In Hindu, an Upaguru is a teacher that is next to you at any given moment. This is not limited to a person.
~ Mark Nepo, Seven Thousand Ways to Listen
The Brood X periodical cicadas have come and gone in the mid-Atlantic region. Am I the only one who is grieving a little?
Though I have moved around a lot in my lifetime, I have somehow — with no planning of my own — been in the right spot at the right time to experience the wonder of 17-year periodical cicadas four different times: three times in the Maryland and Virginia suburbs surrounding Washington, DC, with Brood X (1970, 2004, 2021) and once in Chicago with Brood XIII (1973).
I am like a kid in a candy shop when this miracle of nature happens. Not because I like eating cicadas (no, I’ve never tasted one), but because of the utter awe these creatures inspire in me. Only now, at 57, do I have the perspective to see what cicadas have taught me.
The brain takes into account your past experiences and uses memories from the past to create the present.
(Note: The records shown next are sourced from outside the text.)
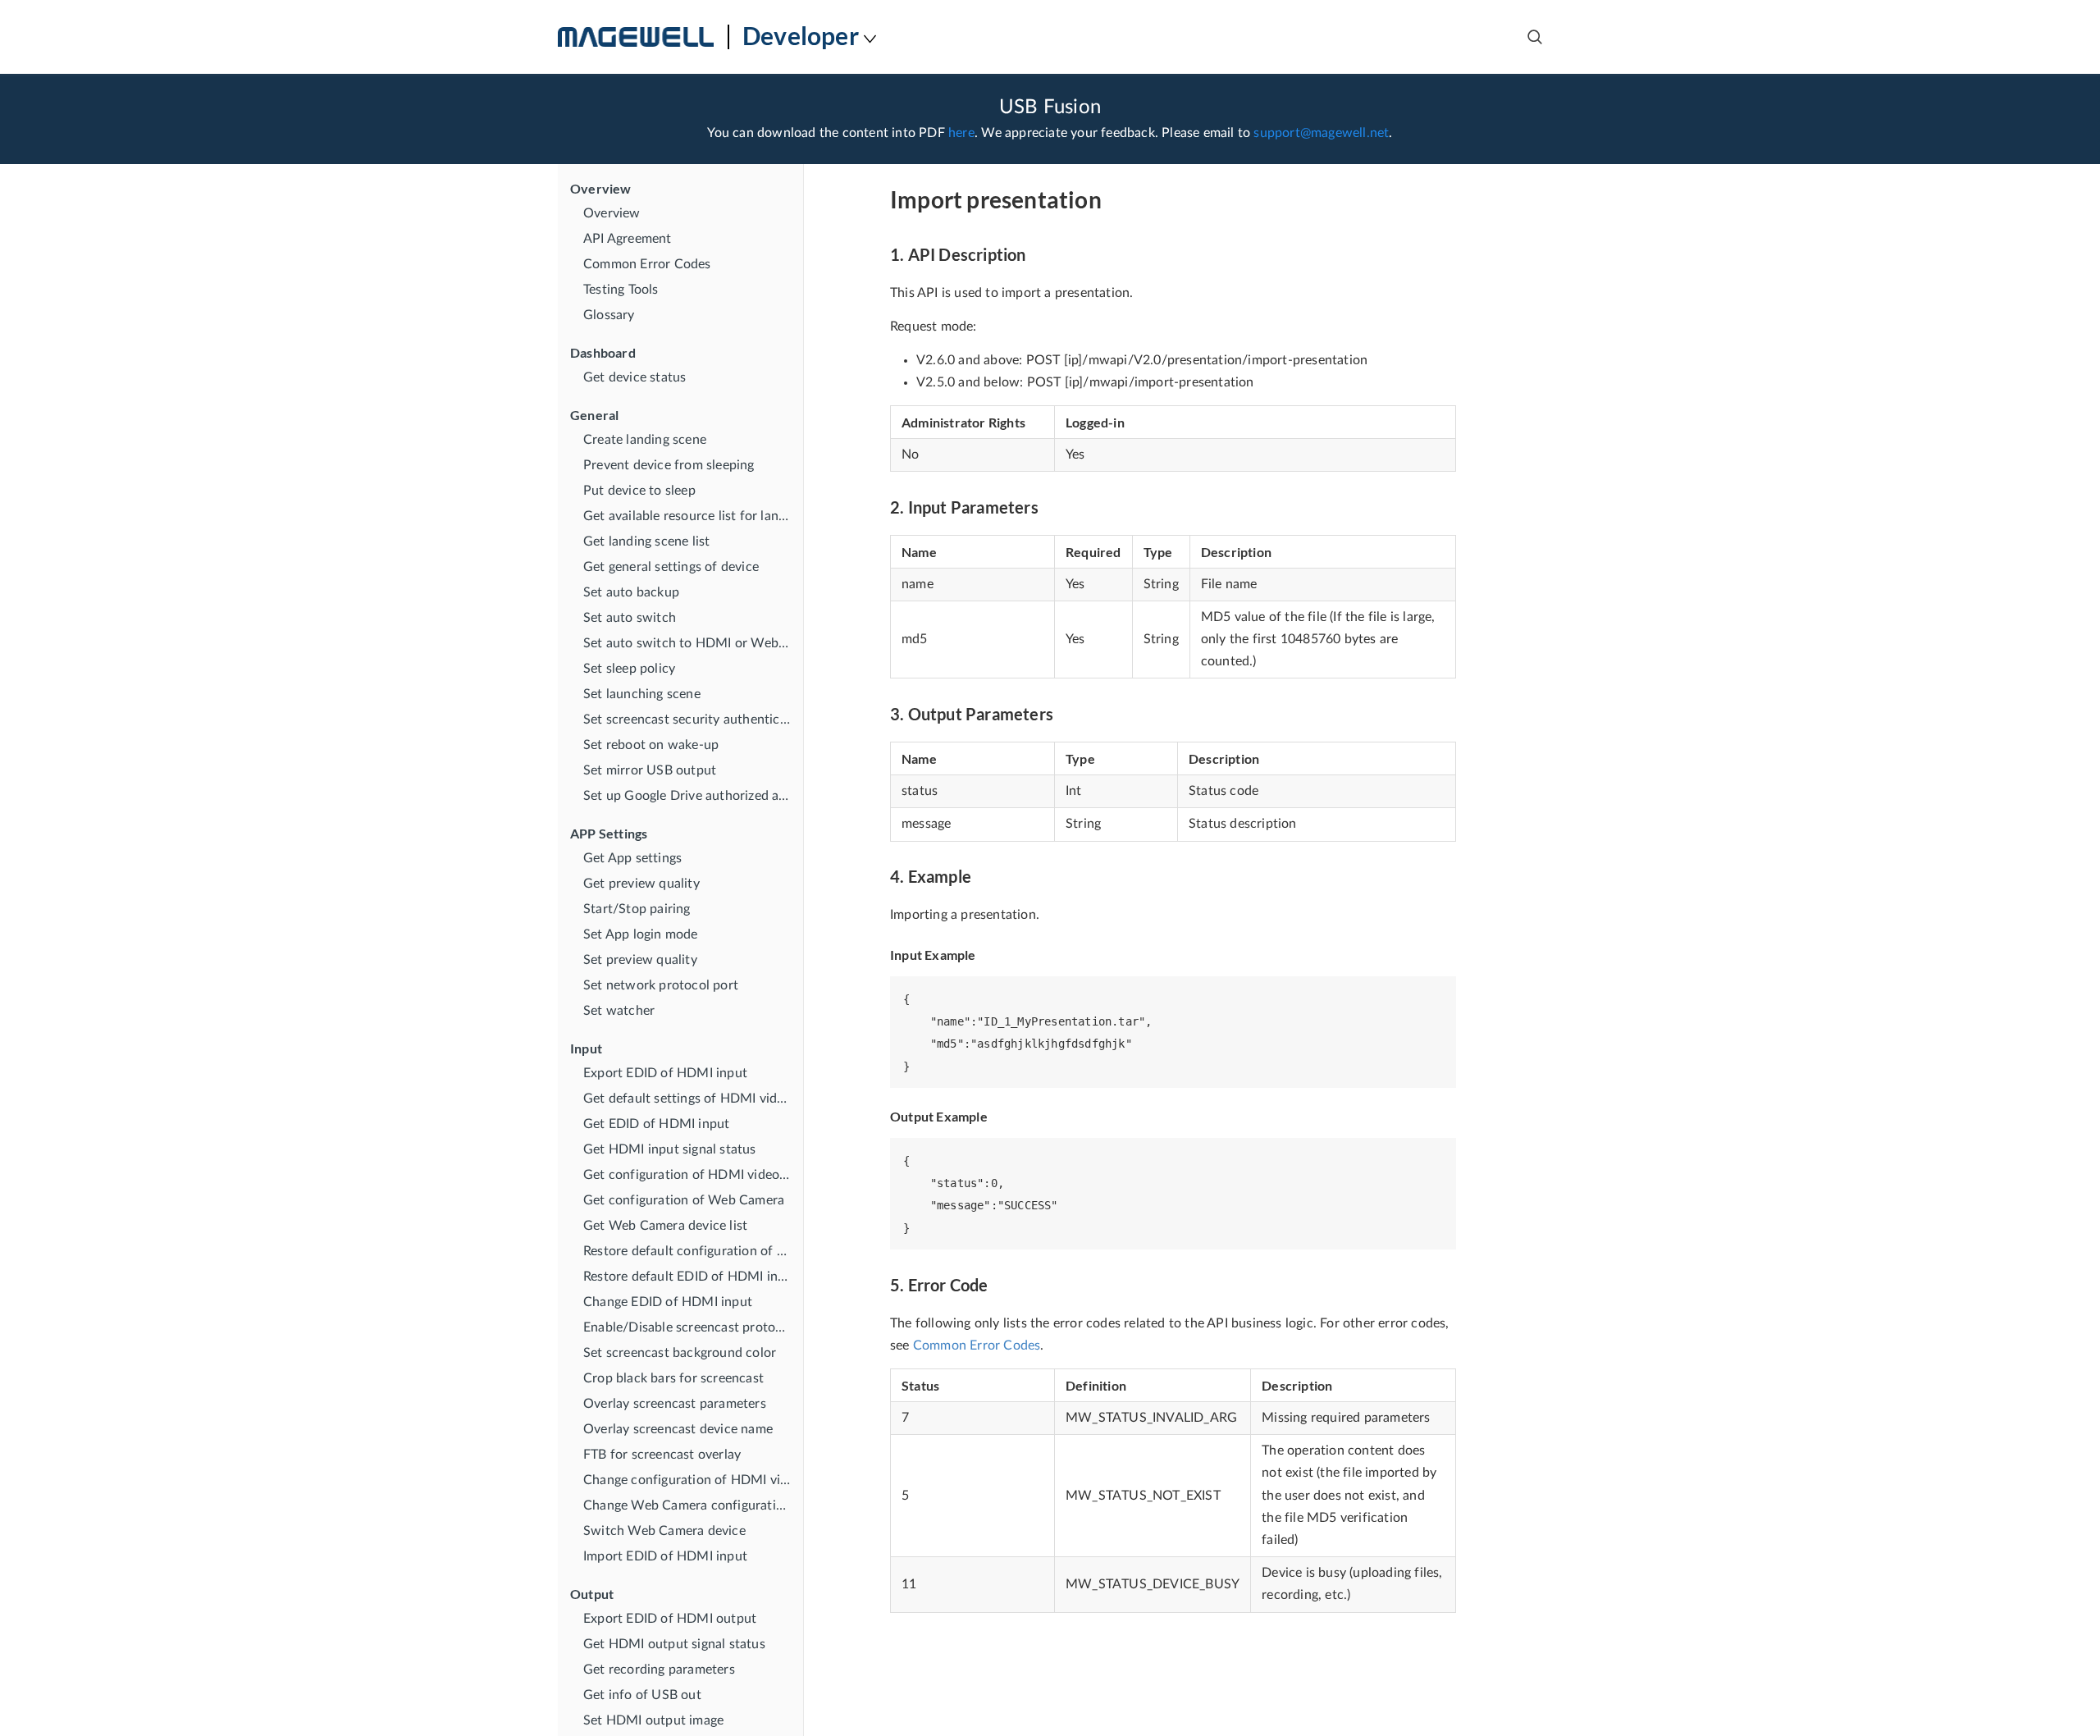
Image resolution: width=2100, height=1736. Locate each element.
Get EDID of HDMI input (656, 1124)
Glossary (609, 315)
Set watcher (619, 1010)
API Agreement (627, 238)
My earliest memories of cicadas were as a young child, first when I was six years old with all the time in the world to watch the nymphs emerge from the ground like little brown shrimp and creep their way slowly and laboriously over grass and up tree trunks.
I watched in transfixed fascination as the exoskeleton split down the back and a white, fleshy, alien creature with blood red eyes squished its way out of the shell. The slow unfolding and expansion of the wings came next, with the clunky lift-off to find a mate the final thrilling act.
Those were the days before cell phones and iPads, before every moment of a child’s free time was scheduled. My attention could rest fully on this miracle of nature without distraction.
Cicadas taught me to sit still and simply observe. They were the first anchor of my sustained attention, my first meditation.
When I was nine, we spent a year living in a suburb of Chicago. It was a rough year for our family. The highlight from my nine-year-old perspective was the Brood XIII cicada event, which coincided with our pre-move garage sale. My mother was mortified when I covered the entire surface of my clothes with my cicada friends and paraded in front of the house, surely scaring away potential customers. But, weird as I surely seemed, I felt soothed by and aligned with these gentle, misunderstood beings.
In 2004, back in Brood X territory, I introduced my own children to the magic of periodical cicadas (the family of periodical cicadas was actually named Magicicada by William T. Davis, a New England naturalist, in 1925). The discovery that I have very few photos from that period made me sad, realizing just how frenetic I had been as a young mother, not taking enough time to slow to the pace of the cicadas with my then 6- and 8-year-old sons.
Fast forward to 2021. This year the cicada chorus is what impacted me most. Brood X emerged during an intense period of caregiving. I wasn’t able to sit in front of tree trunks to witness the mesmerizing physical transformation process, but I was able to open my windows in the early morning hours to become one with the cicada song during meditation.
I was able to soak in the chorus in snippets while walking from parking lots to my mother’s surgical rehab room. I was able to take her outside and encourage her to listen to the hum of the cicadas’ love songs and laugh at their clunky, awkward bodies moving their way through their very brief time above ground, making the most of every minute. This brief distraction of shared wonder and attunement with nature was calming for both of us.
Sometime during the cicadas’ visit I learned from Mark Nepo that an Upaguru is a “teacher that is next to you in any given moment.” I realize now that cicadas have shown up as powerful Upagurus for me over the course of my lifetime.
In the mindfulness language that frames my life and my work today, the cicadas have taught me these lessons:
- Resilience accumulates if you just keep showing up for the work (periodical cicadas have survived the past 12,000 years).
- Something as basic as an insect can be a focal point for meditation, with the same calming influence on the mind and body as focusing on the breath or a candle flame.
- Nature provides countless role models for transformation to which we can all aspire.
- Noticing things that spark awe and wonder takes us out of our heads and gives us perspective that we are all part of nature, all part of the cycle of life.
- Some things may seem scary at first glance, but when you filter out stories and center on your actual experience (no, cicadas don’t bite), your perspective and relationships shift in positive ways.
- Our time on the planet is fleeting; make the most of it.